Sur les marchés, les opérateurs s’accommodent très bien de la prolongation de deux mois des accords d’Istanbul dans le bassin de la mer Noire. Les fondamentaux semblent même avoir eu raison du conflit russo-ukrainien et de ses enjeux géopolitiques. Les cours européens des céréales évoluent en fonction de leurs disponibilités, des variations des parités monétaires et de la politique commerciale de la Russie, pressée d’écouler sa récolte.
Même en écoulant 42 Mt de blé d’ici la fin du mois de juin, celle-ci commencera la campagne 2023-2024 avec un marché intérieur engorgé par des stocks records d’invendus estimés à 27 Mt, selon Agroconsult. Et malgré une production « plus normale » de 85 Mt l’été prochain, les capacités d’exportation de l’Ukraine sont d’ores et déjà estimées à 45 Mt.
À l’Est de l’Union européenne, l’afflux des grains ukrainiens bon marché fait concurrence aux céréales locales.
Derniers facteurs de baisse des prix, les récentes perspectives de production très encourageantes publiées par l’USDA aux États-Unis et par la Commission européenne à Bruxelles. Elles confirment celles parues dans le rapport du Conseil international des céréales, le mois dernier. Aux États-Unis, la superficie de blé (20 Mha) augmenterait de 9 % par rapport à 2022. Dans l’Union européenne, les prévisions de production de blé tendre (132 Mt ; + 5 Mt) et de maïs rassurent.
En France, 7,3 Mha de céréales à paille ont été plantés comme l’an passé mais les agriculteurs ont opté pour la sécurité climatique en privilégiant les céréales d’hiver (+170 000 ha) au détriment des orges de printemps (-115 000 ha). Par ailleurs, les conditions de culture sont très bonnes.
C’est peut-être sur le marché de l’orge que de nouvelles baisses de prix sont à prévoir. Comme le gouvernement de Pékin a levé l’embargo sur les importations de grains d’Australie, celle-ci va reconquérir le marché chinois. La concurrence ouverte avec l’Union européenne va être brutale alors que cette dernière peine à exporter la céréale (7 Mt en neuf mois, – 2 Mt sur un an).
Des stocks très faibles
Deux facteurs limitent le repli des prix des grains : la production mondiale de maïs déficitaire encore pendant de long mois – le prix de la tonne de maïs est même supérieur à celui du blé – mais aussi le niveau des stocks de fin de campagne très faible des pays exportateurs.

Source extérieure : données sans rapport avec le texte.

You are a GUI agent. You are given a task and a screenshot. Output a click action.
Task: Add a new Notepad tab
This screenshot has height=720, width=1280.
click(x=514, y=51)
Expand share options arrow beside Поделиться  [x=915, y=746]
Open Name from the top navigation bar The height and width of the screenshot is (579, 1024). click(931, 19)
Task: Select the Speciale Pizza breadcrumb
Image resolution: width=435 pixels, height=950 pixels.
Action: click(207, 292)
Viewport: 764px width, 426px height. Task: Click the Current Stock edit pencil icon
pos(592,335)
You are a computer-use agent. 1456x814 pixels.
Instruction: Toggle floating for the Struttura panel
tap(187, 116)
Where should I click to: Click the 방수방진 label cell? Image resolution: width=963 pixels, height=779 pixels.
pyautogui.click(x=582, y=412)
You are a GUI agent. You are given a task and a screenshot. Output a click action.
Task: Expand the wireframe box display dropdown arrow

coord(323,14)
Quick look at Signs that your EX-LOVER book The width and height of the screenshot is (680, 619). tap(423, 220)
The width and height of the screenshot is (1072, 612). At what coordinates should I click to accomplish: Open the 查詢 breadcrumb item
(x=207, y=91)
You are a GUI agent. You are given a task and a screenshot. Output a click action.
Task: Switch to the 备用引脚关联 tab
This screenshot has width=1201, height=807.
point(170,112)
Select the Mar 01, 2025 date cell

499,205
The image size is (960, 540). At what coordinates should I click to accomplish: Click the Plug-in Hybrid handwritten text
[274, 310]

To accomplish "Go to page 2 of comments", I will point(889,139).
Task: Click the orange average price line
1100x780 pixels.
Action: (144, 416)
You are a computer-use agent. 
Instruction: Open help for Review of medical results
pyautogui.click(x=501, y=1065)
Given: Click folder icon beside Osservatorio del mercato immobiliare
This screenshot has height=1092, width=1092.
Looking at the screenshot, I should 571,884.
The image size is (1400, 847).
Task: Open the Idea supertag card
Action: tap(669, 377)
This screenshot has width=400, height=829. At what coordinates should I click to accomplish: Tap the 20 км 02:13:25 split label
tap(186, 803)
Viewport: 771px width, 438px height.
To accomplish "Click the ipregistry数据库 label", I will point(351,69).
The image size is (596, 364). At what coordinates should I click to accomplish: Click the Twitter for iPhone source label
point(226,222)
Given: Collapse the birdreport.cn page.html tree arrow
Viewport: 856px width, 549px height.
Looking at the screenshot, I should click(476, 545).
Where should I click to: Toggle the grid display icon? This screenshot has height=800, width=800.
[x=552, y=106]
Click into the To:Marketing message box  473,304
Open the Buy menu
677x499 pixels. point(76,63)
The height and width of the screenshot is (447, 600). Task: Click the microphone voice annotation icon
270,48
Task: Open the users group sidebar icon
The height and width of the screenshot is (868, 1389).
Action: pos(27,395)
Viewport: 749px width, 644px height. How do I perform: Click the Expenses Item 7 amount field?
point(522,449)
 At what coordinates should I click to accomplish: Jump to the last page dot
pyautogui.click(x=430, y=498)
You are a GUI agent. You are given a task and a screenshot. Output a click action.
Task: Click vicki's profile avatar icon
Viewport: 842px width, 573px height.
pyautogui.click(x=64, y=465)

Estimés à l’échelle mondiale à 19,2 % de la consommation, les stocks de blé sont au plus bas depuis 2016-2027 si on exclut la Chine (ses stocks équivalent à plus d’une année de sa consommation). Pour le maïs, le ratio est de 10,2 % et l’orge de 12,5 %.
Deux autres facteurs, qui pourraient limiter la baisse des cours des grains, sont les conditions de culture du blé aux États-Unis (manque d’eau) et l’excès d’eau en Inde.
L’avenir du corridor de la mer Noire est pour l’instant vécu sereinement. Le 19 mai prochain, la Turquie sera pourtant en pleine campagne électorale. Mais le changement de dirigeant n’influencera pas l’intérêt des trois parties (l’Ukraine évidemment, la Russie et la Turquie) de prolonger le corridor maritime tant les enjeux économiques sont importants.
Au fil des mois, l’excellente récolte de blé en Russie est devenue un fardeau pour le gouvernement et les agriculteurs, faute de débouchés et de prix rémunérateurs. Quant à la Turquie, elle a besoin des céréales russes et ukrainiennes pour fabriquer les millions de tonnes de farine qu’elle exporte vers ses voisins moyen-orientaux. Elle est même un des premiers pays importateurs de blé russe et ukrainien (10 Mt).
Paradoxalement, c’est de France qu’est récemment montée l’inquiétude sur les marchés des céréales depuis que l’Agence nationale de sécurité sanitaire de l’alimentation, de l’environnement et du travail (Anses) a interdit l’emploi de phosphure d’aluminium en tablettes non ensachées. « Or, un coup d’arrêt des exportations françaises ferait le jeu de la Russie », a déclaré Benoît Piétrement, président du Conseil des marchés Grandes cultures de FranceAgriMer.